Trial Information

A Hospital-Based Case-Control Study of Non-Smoking Women in Xuan Wei and Fu Yua, China: PAH Exposure, Genetic Susceptibility, and Lung Cancer

Females in Xuan Wei County are almost all non-smokers, yet they have the highest lung cancer
rate in China. Non-smoking women in Xuan Wei who use smoky coal in their home can inhale ten
times higher levels of PAHs than a 20 cigarette per day active smoker, and air
concentrations approach levels experienced by workers on the top-side of coke ovens.
Several lines of research have provided strong support that the excess lung cancer in this
region is caused primarily by PAHs derived from smoky coal exposure. As such, this region
of China provides one of the best opportunities in the world to carry out a model study of
gene-environment interactions in lung cancer. We have designed a hospital-based
case-control study of 500 lung cancer cases and 500 controls among non-smoking women, with
controls to be selected through a randomized recruitment design to achieve balance for the
main effects of smoky coal exposure and ultimately greater power to detect interactions.

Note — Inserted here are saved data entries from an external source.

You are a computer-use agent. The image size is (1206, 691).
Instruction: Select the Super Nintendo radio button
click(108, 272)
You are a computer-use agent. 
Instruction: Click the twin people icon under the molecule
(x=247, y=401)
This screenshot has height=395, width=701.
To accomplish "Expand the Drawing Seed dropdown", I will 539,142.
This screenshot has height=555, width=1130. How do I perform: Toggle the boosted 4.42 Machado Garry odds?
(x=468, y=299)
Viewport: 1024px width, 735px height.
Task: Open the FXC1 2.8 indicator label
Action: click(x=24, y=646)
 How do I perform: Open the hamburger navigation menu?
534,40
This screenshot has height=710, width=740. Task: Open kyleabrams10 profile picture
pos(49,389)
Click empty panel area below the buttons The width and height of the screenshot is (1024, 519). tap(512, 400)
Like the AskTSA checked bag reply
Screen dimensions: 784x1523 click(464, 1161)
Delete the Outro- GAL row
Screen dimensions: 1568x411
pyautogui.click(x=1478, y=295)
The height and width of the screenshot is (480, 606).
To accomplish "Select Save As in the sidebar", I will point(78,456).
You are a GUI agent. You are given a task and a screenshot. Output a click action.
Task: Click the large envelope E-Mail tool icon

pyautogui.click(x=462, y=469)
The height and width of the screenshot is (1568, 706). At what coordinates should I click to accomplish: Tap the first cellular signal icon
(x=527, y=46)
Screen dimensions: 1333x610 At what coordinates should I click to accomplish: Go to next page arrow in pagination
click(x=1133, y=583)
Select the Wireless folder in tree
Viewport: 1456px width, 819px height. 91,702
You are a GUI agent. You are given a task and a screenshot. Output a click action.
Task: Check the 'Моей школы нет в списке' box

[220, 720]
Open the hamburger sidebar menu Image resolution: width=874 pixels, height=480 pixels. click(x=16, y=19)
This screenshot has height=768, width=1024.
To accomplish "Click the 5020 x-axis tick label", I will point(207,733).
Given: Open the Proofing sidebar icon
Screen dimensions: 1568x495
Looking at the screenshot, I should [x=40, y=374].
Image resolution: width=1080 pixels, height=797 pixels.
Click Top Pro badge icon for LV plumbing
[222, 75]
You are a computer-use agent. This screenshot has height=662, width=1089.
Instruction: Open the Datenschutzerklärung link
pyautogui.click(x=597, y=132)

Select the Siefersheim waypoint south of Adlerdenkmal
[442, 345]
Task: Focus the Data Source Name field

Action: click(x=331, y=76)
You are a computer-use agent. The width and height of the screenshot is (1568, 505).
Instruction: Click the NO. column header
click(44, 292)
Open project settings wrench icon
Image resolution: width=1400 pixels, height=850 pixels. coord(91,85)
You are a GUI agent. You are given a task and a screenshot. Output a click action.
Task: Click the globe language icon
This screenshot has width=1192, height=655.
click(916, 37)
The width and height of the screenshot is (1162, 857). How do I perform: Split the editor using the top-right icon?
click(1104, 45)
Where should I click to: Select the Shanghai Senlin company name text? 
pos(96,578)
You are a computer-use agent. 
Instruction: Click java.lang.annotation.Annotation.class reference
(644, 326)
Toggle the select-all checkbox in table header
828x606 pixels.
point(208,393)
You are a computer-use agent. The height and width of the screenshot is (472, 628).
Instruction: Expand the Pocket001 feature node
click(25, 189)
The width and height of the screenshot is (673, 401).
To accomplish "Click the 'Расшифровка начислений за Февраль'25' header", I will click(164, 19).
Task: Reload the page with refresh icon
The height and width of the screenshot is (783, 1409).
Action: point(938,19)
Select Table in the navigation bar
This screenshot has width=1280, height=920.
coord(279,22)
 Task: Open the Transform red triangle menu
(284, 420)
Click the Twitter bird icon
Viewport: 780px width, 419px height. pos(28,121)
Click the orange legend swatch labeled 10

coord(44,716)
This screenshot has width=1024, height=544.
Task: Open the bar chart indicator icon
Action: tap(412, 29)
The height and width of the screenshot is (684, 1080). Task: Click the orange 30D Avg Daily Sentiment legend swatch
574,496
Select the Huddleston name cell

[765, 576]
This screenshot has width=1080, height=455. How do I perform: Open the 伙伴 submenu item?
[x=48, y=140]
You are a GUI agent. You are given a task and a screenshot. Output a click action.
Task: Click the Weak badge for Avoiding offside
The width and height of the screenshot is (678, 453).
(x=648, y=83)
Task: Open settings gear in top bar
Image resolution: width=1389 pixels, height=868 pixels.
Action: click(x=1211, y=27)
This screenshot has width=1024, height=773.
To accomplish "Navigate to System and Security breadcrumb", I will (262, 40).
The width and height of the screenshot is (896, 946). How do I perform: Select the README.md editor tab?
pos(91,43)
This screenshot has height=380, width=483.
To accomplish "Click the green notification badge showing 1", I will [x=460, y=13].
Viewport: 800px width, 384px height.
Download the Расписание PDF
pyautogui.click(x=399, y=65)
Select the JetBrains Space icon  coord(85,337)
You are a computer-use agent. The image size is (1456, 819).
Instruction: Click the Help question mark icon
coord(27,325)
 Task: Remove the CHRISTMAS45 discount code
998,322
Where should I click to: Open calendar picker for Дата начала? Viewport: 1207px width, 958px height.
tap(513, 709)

The study will be carried out over a three-year period in Xuan Wei and Fu Yuan Counties in
Yun Nan Province, China. In addition, we will be carrying out an exposure assessment study
(n=150 households) to evaluate air and dermal exposure to PAHs from smoky coal use in order
to model PAH exposure experienced by subjects in the case-control study. We will collect
buccal cell, sputum, blood, and urine samples from all subjects. The primary goal of the
study is to characterize genetic risk factors at the DNA level for lung cancer in this
population and determine how they interact with smoky coal and PAH exposure. In addition,
the hospital-based design will enable us to collect venous blood samples and cryopreserve
lymphocytes, which will allow us to carry out state-of-the-art functional susceptibility
assays such as testing ability to repair PAH-damaged DNA and apoptotic capacity, and to
measure integrative markers of genomic stability such as telomere length and oxidative
damage in mitochondrial DNA. These types of assays have never been conducted in this
population and hold great promise to provide insights into cancer risk that will compliment
those obtained by genotyping. This study will provide an important complement to and
contrast with both DCEG and extramural studies of tobacco smoking and lung cancer, where
unraveling the genetic component is challenging in part because hundreds of tobacco
carcinogens in various combinations likely contribute.